— DATA EXCERPTS —
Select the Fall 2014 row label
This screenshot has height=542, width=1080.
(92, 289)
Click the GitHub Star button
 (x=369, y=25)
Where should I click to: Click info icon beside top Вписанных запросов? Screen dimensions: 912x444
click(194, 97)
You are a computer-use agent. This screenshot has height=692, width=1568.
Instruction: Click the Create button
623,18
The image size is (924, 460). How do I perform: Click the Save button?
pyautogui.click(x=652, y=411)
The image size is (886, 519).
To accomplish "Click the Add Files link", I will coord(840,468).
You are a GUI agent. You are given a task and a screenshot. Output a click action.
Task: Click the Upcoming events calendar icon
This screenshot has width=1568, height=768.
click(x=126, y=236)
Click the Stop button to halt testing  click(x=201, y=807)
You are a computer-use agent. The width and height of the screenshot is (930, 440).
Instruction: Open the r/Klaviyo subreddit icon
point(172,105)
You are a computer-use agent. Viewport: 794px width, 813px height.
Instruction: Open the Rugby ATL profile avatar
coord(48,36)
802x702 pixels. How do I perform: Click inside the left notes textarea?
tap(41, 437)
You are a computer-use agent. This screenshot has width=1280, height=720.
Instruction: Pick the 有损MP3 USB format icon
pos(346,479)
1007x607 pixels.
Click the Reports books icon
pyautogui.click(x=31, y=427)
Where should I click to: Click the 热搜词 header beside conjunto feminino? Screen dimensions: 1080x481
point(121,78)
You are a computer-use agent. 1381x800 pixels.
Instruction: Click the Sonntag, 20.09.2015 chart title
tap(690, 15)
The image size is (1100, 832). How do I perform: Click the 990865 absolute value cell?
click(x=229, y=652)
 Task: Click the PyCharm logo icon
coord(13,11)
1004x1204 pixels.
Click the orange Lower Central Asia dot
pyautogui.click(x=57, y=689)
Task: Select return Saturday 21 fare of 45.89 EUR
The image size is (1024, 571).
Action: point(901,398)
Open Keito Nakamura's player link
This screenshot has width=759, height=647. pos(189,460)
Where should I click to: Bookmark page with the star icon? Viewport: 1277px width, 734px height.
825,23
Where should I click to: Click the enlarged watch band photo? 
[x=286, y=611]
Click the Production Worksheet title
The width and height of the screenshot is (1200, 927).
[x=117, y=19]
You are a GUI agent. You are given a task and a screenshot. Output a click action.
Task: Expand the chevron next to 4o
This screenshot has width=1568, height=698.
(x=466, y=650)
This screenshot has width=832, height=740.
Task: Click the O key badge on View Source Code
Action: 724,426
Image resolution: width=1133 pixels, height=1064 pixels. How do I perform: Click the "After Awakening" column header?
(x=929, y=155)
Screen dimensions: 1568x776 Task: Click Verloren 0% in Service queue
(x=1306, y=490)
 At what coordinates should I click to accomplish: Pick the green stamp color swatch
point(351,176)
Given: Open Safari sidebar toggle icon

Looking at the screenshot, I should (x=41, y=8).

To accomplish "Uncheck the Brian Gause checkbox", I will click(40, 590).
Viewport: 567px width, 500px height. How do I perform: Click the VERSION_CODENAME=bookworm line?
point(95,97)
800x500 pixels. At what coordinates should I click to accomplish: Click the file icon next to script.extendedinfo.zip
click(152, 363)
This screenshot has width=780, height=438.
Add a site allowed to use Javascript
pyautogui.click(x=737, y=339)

— PROBLEM TO WORK ON —
Set down every line of the material above with no changes.

— CORRECT ANSWER —
Select the Fall 2014 row label
This screenshot has height=542, width=1080.
(92, 289)
Click the GitHub Star button
 (x=369, y=25)
Where should I click to: Click info icon beside top Вписанных запросов? Screen dimensions: 912x444
click(194, 97)
You are a computer-use agent. This screenshot has height=692, width=1568.
Instruction: Click the Create button
623,18
The image size is (924, 460). How do I perform: Click the Save button?
pyautogui.click(x=652, y=411)
The image size is (886, 519).
To accomplish "Click the Add Files link", I will coord(840,468).
You are a GUI agent. You are given a task and a screenshot. Output a click action.
Task: Click the Upcoming events calendar icon
This screenshot has width=1568, height=768.
click(x=126, y=236)
Click the Stop button to halt testing  click(x=201, y=807)
You are a computer-use agent. The width and height of the screenshot is (930, 440).
Instruction: Open the r/Klaviyo subreddit icon
point(172,105)
You are a computer-use agent. Viewport: 794px width, 813px height.
Instruction: Open the Rugby ATL profile avatar
coord(48,36)
802x702 pixels. How do I perform: Click inside the left notes textarea?
tap(41, 437)
You are a computer-use agent. This screenshot has width=1280, height=720.
Instruction: Pick the 有损MP3 USB format icon
pos(346,479)
1007x607 pixels.
Click the Reports books icon
pyautogui.click(x=31, y=427)
Where should I click to: Click the 热搜词 header beside conjunto feminino? Screen dimensions: 1080x481
point(121,78)
You are a computer-use agent. 1381x800 pixels.
Instruction: Click the Sonntag, 20.09.2015 chart title
tap(690, 15)
The image size is (1100, 832). How do I perform: Click the 990865 absolute value cell?
click(x=229, y=652)
 Task: Click the PyCharm logo icon
coord(13,11)
1004x1204 pixels.
Click the orange Lower Central Asia dot
pyautogui.click(x=57, y=689)
Task: Select return Saturday 21 fare of 45.89 EUR
The image size is (1024, 571).
Action: point(901,398)
Open Keito Nakamura's player link
This screenshot has width=759, height=647. pos(189,460)
Where should I click to: Bookmark page with the star icon? Viewport: 1277px width, 734px height.
825,23
Where should I click to: Click the enlarged watch band photo? 
[x=286, y=611]
Click the Production Worksheet title
The width and height of the screenshot is (1200, 927).
[x=117, y=19]
You are a GUI agent. You are given a task and a screenshot. Output a click action.
Task: Expand the chevron next to 4o
This screenshot has width=1568, height=698.
(x=466, y=650)
This screenshot has width=832, height=740.
Task: Click the O key badge on View Source Code
Action: 724,426
Image resolution: width=1133 pixels, height=1064 pixels. How do I perform: Click the "After Awakening" column header?
(x=929, y=155)
Screen dimensions: 1568x776 Task: Click Verloren 0% in Service queue
(x=1306, y=490)
 At what coordinates should I click to accomplish: Pick the green stamp color swatch
point(351,176)
Given: Open Safari sidebar toggle icon

Looking at the screenshot, I should (x=41, y=8).

To accomplish "Uncheck the Brian Gause checkbox", I will click(40, 590).
Viewport: 567px width, 500px height. How do I perform: Click the VERSION_CODENAME=bookworm line?
point(95,97)
800x500 pixels. At what coordinates should I click to accomplish: Click the file icon next to script.extendedinfo.zip
click(152, 363)
This screenshot has width=780, height=438.
Add a site allowed to use Javascript
pyautogui.click(x=737, y=339)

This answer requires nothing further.